[Recorded data]

* * * * *

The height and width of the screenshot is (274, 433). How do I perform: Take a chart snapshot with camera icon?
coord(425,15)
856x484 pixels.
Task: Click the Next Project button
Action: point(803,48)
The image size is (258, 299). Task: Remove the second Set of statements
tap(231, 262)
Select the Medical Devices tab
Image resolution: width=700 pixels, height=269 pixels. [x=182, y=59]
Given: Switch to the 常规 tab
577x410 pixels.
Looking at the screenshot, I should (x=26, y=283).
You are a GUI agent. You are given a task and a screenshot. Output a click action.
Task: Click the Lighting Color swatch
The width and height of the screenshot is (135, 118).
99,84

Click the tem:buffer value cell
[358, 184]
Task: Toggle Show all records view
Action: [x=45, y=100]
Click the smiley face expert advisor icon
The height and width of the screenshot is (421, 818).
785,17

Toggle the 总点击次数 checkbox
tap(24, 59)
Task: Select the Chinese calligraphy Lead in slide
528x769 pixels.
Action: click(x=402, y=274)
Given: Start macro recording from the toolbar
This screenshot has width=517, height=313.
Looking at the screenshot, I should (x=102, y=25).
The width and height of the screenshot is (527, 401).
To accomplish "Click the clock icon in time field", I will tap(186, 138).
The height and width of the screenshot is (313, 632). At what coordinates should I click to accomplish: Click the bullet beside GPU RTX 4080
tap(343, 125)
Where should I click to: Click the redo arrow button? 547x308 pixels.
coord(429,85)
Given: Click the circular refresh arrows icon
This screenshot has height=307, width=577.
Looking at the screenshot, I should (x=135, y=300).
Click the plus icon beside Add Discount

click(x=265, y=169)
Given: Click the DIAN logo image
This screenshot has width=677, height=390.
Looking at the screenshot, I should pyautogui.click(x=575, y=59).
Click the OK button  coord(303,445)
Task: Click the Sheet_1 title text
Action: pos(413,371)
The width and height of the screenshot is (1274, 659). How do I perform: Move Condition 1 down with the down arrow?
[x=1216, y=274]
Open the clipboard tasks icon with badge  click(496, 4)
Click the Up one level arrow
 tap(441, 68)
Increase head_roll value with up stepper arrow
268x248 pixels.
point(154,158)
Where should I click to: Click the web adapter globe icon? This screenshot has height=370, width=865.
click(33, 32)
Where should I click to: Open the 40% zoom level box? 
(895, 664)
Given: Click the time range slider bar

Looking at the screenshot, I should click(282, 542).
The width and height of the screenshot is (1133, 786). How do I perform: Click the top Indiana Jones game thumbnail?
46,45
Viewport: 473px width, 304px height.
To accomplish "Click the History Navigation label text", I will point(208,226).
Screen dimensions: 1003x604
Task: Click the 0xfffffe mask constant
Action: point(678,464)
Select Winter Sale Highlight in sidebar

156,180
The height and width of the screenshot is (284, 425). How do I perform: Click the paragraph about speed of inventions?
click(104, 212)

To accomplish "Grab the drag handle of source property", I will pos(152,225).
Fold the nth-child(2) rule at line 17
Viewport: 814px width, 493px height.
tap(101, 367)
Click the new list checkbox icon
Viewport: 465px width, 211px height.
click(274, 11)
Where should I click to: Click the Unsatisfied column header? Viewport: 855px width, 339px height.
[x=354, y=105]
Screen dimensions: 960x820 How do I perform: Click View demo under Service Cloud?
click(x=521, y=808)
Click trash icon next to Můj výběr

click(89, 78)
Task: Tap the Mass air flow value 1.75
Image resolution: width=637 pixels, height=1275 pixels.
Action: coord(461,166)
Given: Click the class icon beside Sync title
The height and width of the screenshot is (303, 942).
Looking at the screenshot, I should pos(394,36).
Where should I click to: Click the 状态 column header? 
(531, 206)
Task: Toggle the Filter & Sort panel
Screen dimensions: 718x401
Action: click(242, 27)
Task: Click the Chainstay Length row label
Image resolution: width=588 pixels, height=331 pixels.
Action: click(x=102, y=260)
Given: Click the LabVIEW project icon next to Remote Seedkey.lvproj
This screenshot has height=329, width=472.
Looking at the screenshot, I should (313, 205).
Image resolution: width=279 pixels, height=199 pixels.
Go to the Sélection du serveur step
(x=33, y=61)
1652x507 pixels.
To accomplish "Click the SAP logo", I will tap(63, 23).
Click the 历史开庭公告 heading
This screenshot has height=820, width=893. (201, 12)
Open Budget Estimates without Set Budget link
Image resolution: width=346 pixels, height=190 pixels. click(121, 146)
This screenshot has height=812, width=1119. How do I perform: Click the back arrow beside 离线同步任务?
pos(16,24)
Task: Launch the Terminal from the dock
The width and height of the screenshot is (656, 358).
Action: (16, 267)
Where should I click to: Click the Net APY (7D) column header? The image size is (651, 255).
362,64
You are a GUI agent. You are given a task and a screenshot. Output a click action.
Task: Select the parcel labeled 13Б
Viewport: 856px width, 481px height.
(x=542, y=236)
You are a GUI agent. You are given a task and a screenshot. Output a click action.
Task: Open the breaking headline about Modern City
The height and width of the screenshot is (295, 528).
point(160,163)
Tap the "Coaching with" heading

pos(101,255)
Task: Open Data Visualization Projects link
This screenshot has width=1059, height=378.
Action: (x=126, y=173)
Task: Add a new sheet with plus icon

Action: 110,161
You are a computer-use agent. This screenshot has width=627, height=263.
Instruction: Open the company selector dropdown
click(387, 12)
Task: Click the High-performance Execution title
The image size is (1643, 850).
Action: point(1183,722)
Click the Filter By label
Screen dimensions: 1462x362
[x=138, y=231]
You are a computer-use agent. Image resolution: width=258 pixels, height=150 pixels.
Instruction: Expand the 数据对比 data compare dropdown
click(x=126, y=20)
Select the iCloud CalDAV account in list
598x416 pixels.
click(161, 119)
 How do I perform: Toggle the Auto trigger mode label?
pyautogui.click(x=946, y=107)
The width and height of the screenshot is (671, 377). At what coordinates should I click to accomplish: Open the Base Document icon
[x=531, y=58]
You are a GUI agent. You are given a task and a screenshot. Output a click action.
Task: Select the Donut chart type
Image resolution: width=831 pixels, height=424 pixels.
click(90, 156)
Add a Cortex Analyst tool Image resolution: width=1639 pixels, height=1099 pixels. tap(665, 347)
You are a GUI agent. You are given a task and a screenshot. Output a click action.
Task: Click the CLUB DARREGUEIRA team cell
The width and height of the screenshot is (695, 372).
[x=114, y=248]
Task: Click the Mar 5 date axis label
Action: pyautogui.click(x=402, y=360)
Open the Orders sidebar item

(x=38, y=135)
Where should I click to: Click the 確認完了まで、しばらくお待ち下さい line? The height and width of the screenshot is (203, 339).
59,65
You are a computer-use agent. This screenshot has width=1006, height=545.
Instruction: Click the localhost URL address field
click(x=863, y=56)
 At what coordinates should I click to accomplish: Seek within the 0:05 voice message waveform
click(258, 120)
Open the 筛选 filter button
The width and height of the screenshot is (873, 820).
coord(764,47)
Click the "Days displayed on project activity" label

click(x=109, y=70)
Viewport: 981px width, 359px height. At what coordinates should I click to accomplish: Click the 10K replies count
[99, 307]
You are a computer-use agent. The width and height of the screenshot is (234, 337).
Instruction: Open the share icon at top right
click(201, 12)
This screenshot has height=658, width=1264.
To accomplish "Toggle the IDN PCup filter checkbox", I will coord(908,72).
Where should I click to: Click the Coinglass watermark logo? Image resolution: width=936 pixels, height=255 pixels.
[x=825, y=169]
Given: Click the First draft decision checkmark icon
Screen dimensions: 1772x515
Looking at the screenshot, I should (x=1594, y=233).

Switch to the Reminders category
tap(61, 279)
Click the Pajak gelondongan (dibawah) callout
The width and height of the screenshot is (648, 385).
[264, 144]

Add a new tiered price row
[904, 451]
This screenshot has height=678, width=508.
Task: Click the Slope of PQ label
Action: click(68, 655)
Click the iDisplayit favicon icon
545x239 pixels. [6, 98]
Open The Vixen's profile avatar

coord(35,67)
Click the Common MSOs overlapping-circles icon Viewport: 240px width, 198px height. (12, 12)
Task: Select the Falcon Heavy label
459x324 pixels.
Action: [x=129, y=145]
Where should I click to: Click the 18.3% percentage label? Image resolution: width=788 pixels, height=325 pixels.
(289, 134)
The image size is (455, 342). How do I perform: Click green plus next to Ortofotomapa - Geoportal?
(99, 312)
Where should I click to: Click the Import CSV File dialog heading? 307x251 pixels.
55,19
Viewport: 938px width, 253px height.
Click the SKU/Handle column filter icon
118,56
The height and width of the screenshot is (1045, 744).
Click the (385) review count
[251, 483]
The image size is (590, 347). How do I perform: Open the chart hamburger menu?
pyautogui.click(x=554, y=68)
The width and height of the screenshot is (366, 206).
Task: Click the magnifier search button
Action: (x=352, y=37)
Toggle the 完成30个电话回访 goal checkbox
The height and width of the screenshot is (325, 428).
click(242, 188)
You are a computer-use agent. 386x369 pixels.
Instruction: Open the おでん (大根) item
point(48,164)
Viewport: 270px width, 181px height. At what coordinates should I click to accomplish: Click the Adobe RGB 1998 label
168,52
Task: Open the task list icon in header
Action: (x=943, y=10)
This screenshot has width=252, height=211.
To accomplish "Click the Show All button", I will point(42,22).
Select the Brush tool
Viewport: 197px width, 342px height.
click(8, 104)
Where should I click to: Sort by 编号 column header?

* * * * *

Identify the lines above that contain the word "computer", then copy them.

You are a computer-use agent. This screenshot has width=627, height=263.
You are a computer-use agent. Image resolution: width=258 pixels, height=150 pixels.
You are a computer-use agent. This screenshot has width=1006, height=545.
You are a computer-use agent. The width and height of the screenshot is (234, 337).
You are a computer-use agent. 386x369 pixels.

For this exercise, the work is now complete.